A Contre Courant : Quelques motifs d’espoir




Chaque mois, le mensuel Alternative libertaire reproduit l’édito de la revue alsacienne À Contre Courant, qui de son côté reproduit l’édito d’AL. Pour contacter ces camarades : ACC, BP 2123, 68060 Mulhouse Cedex.


En plein désarroi, ils ont été réduits à faire n’importe quoi un Président de la République a demandé de ne pas appliquer une loi au moment même où il en annonçait la promulgation, tandis qu’un gouvernement fut dessaisi des négociations avec les organisations syndicales au profit de l’appareil d’un parti. Montesquieu a dû se transformer en gyrophare dans sa tombe !... Mais laissons aux responsables politiques, syndicaux et médiatiques l’angoisse qui les a saisi devant pareille chienlit au sommet de l’Etat. Ne faut-il pas y voir d’abord des signes réjouissants, précurseurs d’une fragilisation d’un système plus vulnérable qu’on pouvait le craindre il y a encore quelques mois ?

S’ajoute un autre motif de satisfaction : la mobilisation contre feu le CPE a débouché sur la troisième défaite qu’encaisse la droite en France après celles des élections de 2004 et celle du référendum du 29 mai 2005 ; et il s’agit là, plus nettement encore que pour les consultations électorales, d’un rejet franc et massif de l’orientation néolibérale de la politique gouvernementale. Du coup, c’est également un avertissement adressé à l’ensemble de la « classe politique », toutes tendances confondues : on souhaite bien du plaisir aux futur(e)s candidat(e)s aux présidentielles qui feront campagne sur des thèmes néolibéraux. Avis aux éléphant(e)s du PS tenté(e)s d’entrer en lice !
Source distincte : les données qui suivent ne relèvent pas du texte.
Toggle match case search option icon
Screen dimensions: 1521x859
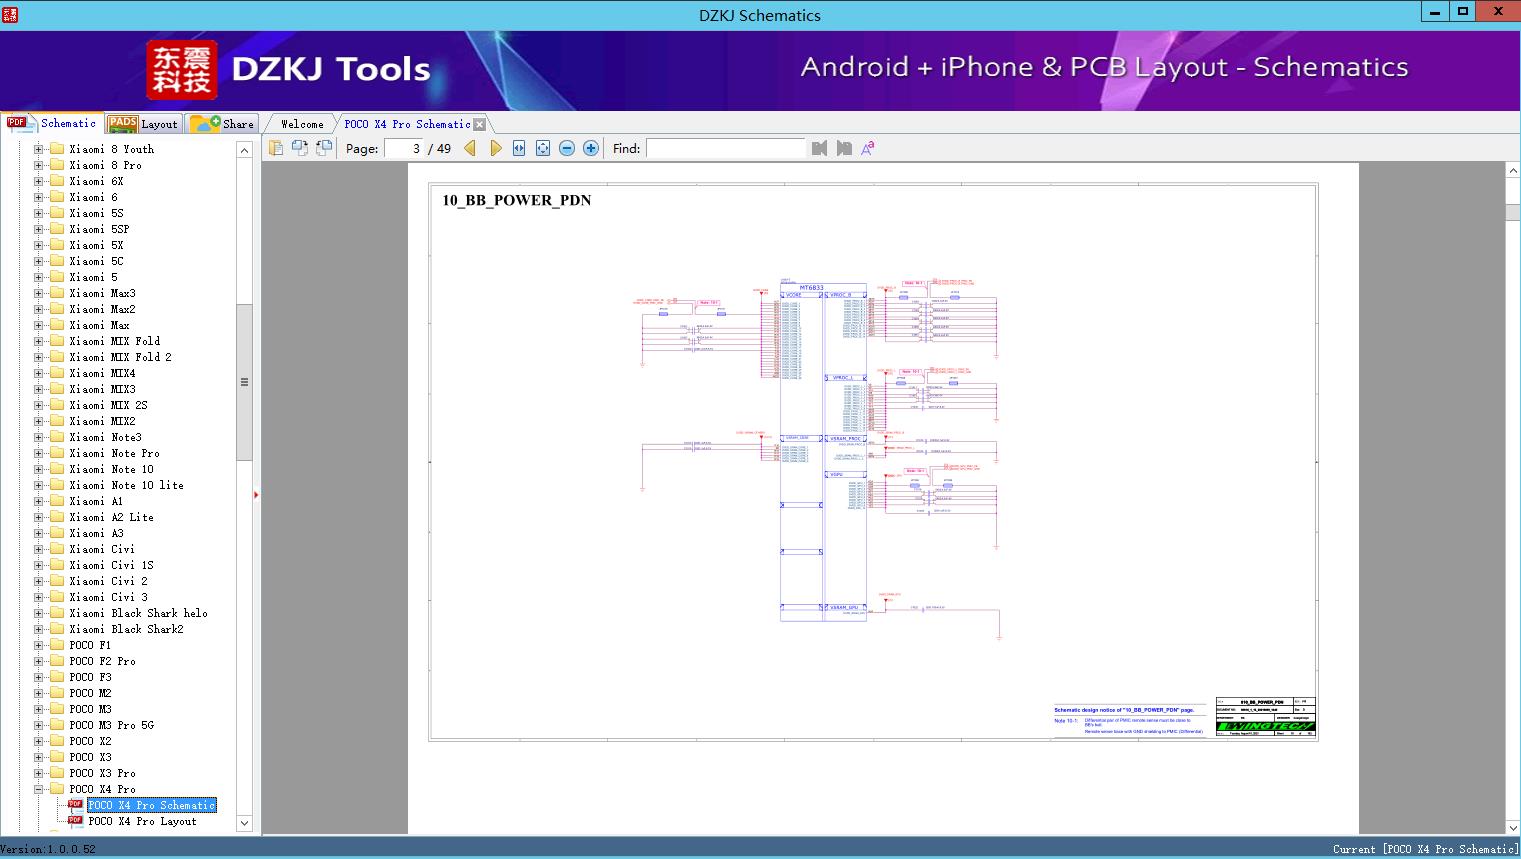(x=868, y=148)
« Victoire » ? Oui, mais elle a seulement consisté en l’obtention d’un rapport de forces suffisant pour faire reculer le pouvoir de manière visible, concrète et immédiate. Cela pourrait, certes, produire des effets considérables en favorisant la réapparition d’un imaginaire politique qui pourrait se (re)construire autour de la nécessité et de l’efficacité des luttes. Mais ce recul du pouvoir n’est pas une avancée en terme d’acquis sociaux nouveaux. Au contraire : la loi d’égalité des chance et le CNE sont toujours là ; les nombreux autres dispositifs de précarisation aussi ; les menaces de nouvelles régressions dans ce domaine également. Parisot vient de siffler les bureaucraties syndicales qui accourent. Pour négocier quoi, sinon des remises en cause du Code du travail sacrifié sur l’autel de la concurrence et des profits, toujours et encore à maximiser ?

Les bureaucrates ont sablé le champagne, paraît-il. On comprend leur soulagement de n’avoir pas été désarçonnés par une monture qu’une impétueuse jeunesse a galvanisée. Les lycéens et les étudiants engagés n’ont pas pu ou n’ont pas su placer à temps le mouvement sur la voie d’une lutte contre toute précarité. Si bien que la revendication dominante du seul retrait du CPE, étriquée dans son objectif, a fourni aux bureaucrates les moyens de pousser la monture vers les écuries libérales et de l’y enfermer, du moins pour le moment...

Car l’espoir le plus sérieux que l’on puisse nourrir, c’est que le mouvement social se souvienne prochainement de la belle efficacité de l’action et de la démocratie directe, de celle d’une auto-organisation bien coordonnée et d’une détermination sans faille où le harcèlement des autorités ne cesse pas. Par contraste, en retrouvant des méthodes qui avaient été oubliées, la jeunesse aura mis en évidence la désespérante médiocrité de la stratégie des organisations syndicales traditionnelles qui, pendant près de trois décennies, nous ont conduits d’échec en échec.